Nicolás González Casares, S&D MEP and negotiator on the directive of the pharmaceutical package’, said:

"The revision of the pharmaceutical legislation is a very much needed step forward towards a stronger European Health Union. This legislative package aims to ensure innovative, effective, safe, accessible and affordable medicines for all Europeans, while fostering pharmaceutical research and innovation in Europe and minimising the impact of pharmaceutical contamination on the environment. 

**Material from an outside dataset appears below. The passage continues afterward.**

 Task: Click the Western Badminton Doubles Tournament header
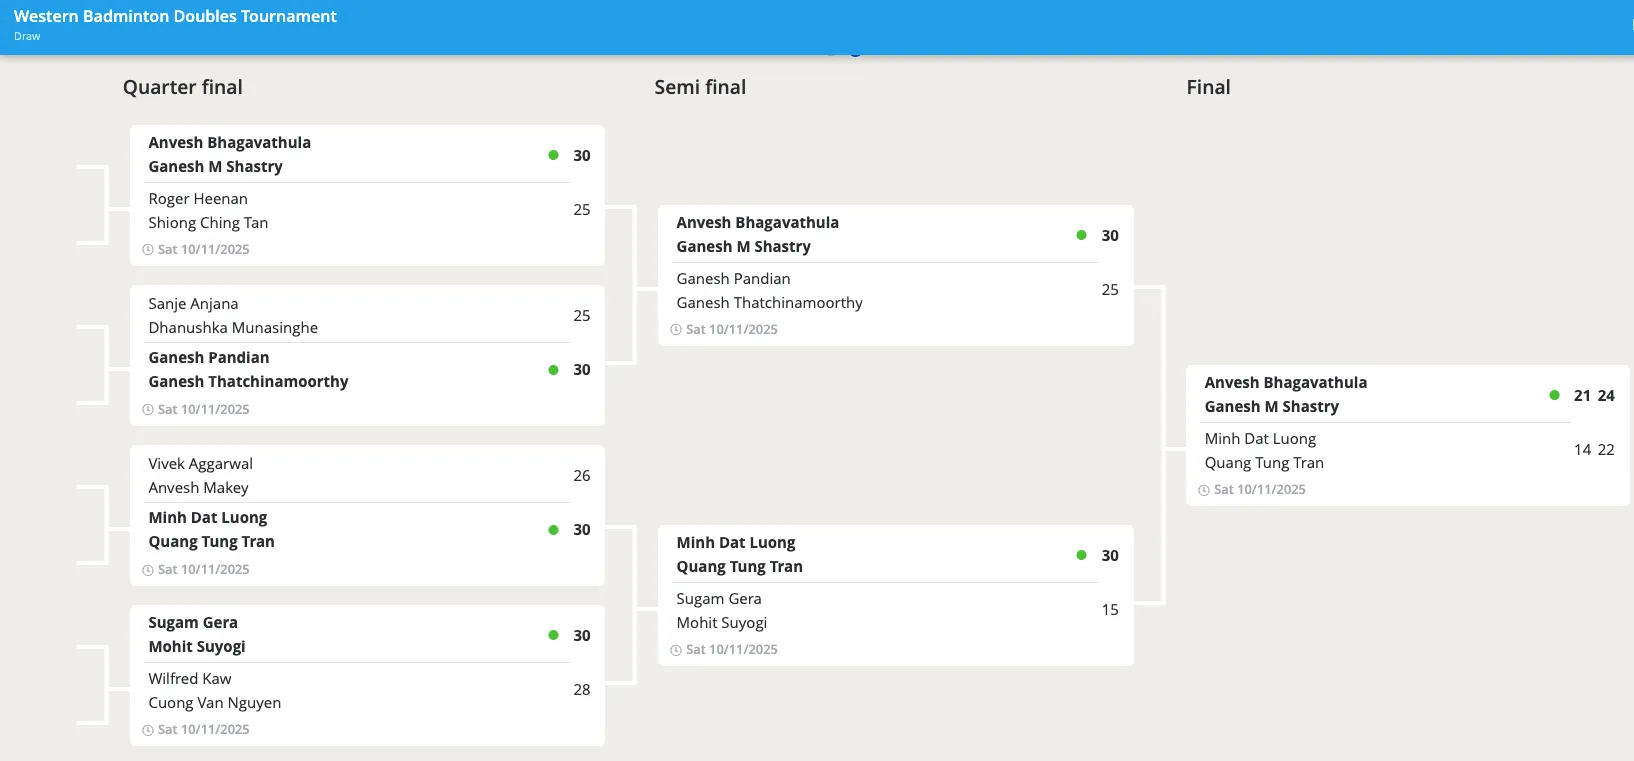tap(175, 16)
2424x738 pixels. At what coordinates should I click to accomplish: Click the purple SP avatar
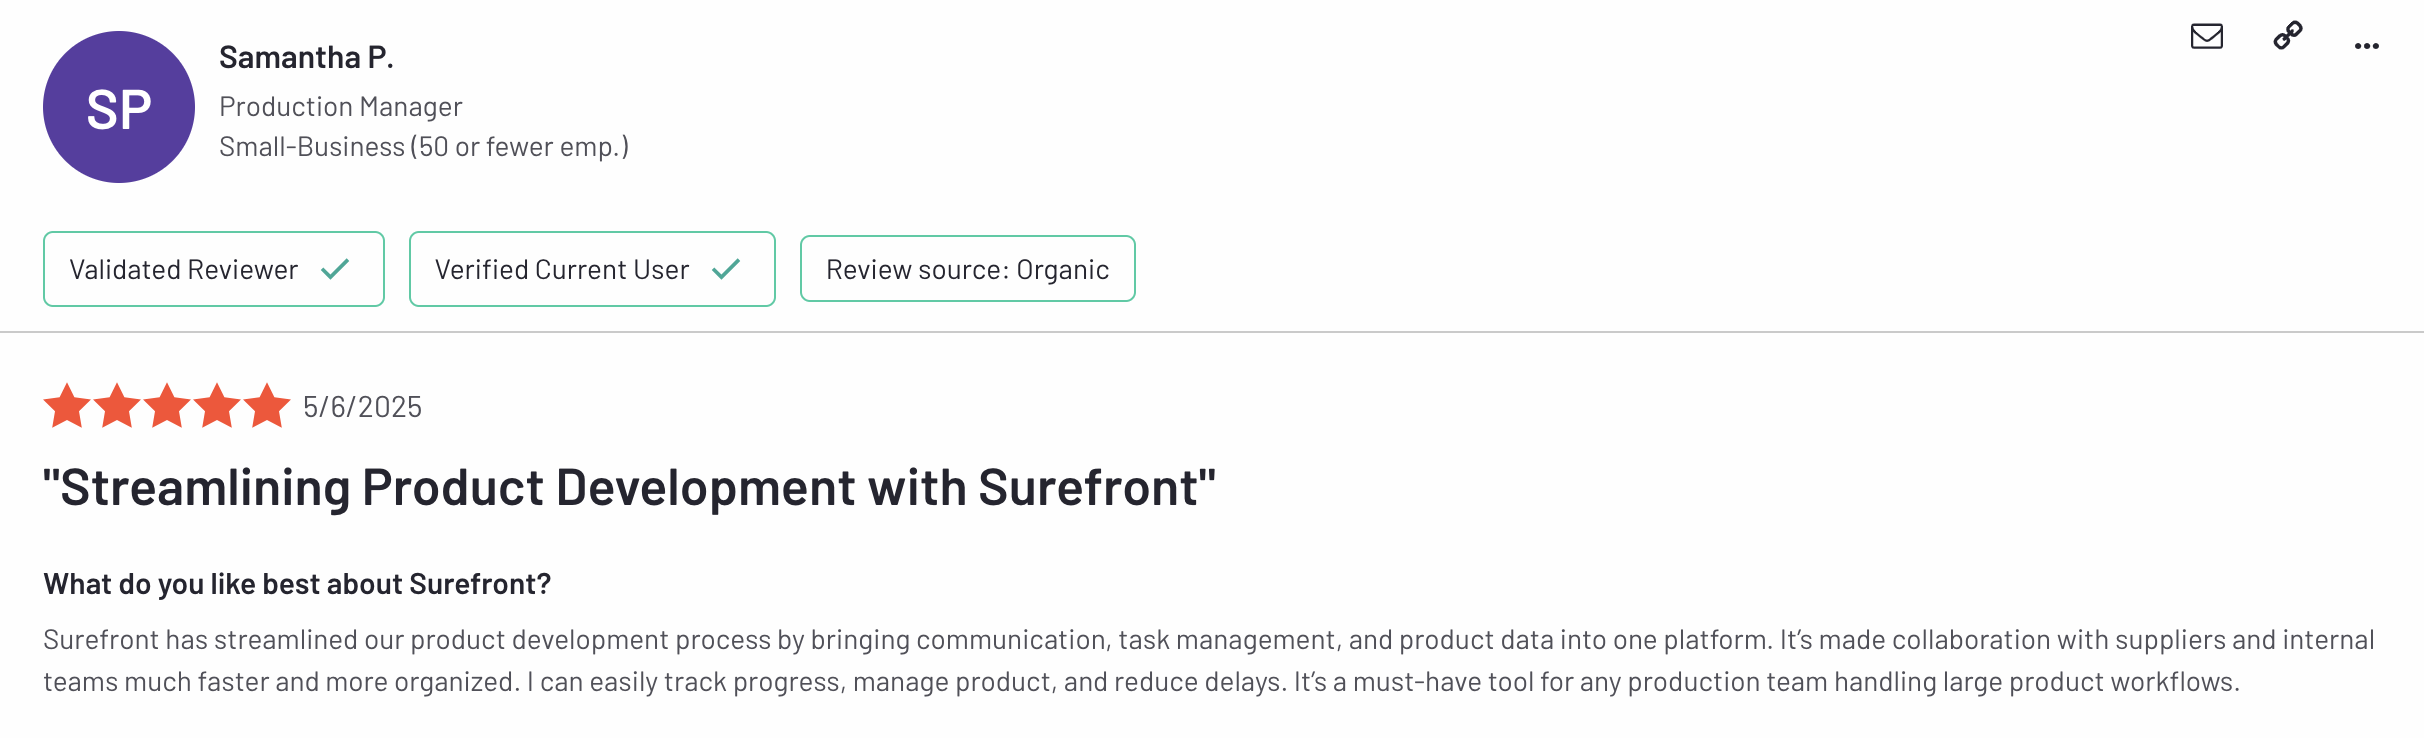click(x=119, y=107)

“Patients’ needs were always at the centre of all amendments tabled by the S&Ds. Nowadays in the EU, there are unacceptable inequalities between member states, with some patients only getting access to the treatments years after they were authorised. This is related to high prices of innovative medicines and specific commercial interests. In this revision, we asked for more transparency in the public funding that pharmaceutical companies receive, to ensure fairer prices and return on public investments. We also prohibited unlawful patent linkage so that affordable generic medicines can reach the market as soon as possible, creating competition and increasing accessibility.

“During the negotiations, the S&Ds managed to increase the measures set by the Commission regarding environmental protection, requesting an environmental risk assessment for the whole life cycle of medicines, including manufacturing inside and outside the EU, to create a level playing field.  

“Regarding the scheme of incentives that the innovative pharmaceutical industry receives when placing new medicines in the European market, despite the intense external pressure, the S&Ds managed to control the excessive data and market protection that other groups were requesting. While innovation should be incentivised and rewarded, it should never be done in a way that poses unbearable pressure on our public health systems or that hampers access for patients.